Stored data
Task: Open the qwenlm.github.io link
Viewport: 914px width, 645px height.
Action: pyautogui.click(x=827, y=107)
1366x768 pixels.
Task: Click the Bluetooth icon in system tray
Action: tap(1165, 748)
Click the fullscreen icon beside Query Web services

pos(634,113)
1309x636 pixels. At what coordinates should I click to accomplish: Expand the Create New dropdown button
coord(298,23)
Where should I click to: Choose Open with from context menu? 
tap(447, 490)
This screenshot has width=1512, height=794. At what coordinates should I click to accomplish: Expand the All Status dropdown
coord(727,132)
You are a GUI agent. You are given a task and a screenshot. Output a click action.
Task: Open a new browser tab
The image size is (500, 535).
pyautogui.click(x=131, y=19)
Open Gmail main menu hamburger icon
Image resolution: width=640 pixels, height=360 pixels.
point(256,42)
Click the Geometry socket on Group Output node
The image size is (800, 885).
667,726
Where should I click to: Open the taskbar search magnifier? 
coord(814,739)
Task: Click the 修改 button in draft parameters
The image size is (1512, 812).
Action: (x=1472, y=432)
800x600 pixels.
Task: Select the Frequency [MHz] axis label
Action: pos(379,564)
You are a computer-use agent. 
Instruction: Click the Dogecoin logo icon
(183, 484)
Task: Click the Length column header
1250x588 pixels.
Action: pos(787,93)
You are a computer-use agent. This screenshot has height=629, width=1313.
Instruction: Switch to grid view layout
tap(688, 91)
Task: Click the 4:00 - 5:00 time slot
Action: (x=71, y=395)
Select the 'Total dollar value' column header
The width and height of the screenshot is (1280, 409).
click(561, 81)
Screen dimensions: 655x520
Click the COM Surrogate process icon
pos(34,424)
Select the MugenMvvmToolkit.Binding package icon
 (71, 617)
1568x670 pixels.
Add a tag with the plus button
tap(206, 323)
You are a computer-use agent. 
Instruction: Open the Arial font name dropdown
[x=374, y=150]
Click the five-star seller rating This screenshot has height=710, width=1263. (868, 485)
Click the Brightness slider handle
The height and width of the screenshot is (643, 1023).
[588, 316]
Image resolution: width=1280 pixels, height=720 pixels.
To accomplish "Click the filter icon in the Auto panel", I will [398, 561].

| Task to carry out |
If a line in the records holds the string "Output", copy it.

| Task result |
You are a GUI agent. You are given a task and a screenshot. Output a click action.
Click the Geometry socket on Group Output node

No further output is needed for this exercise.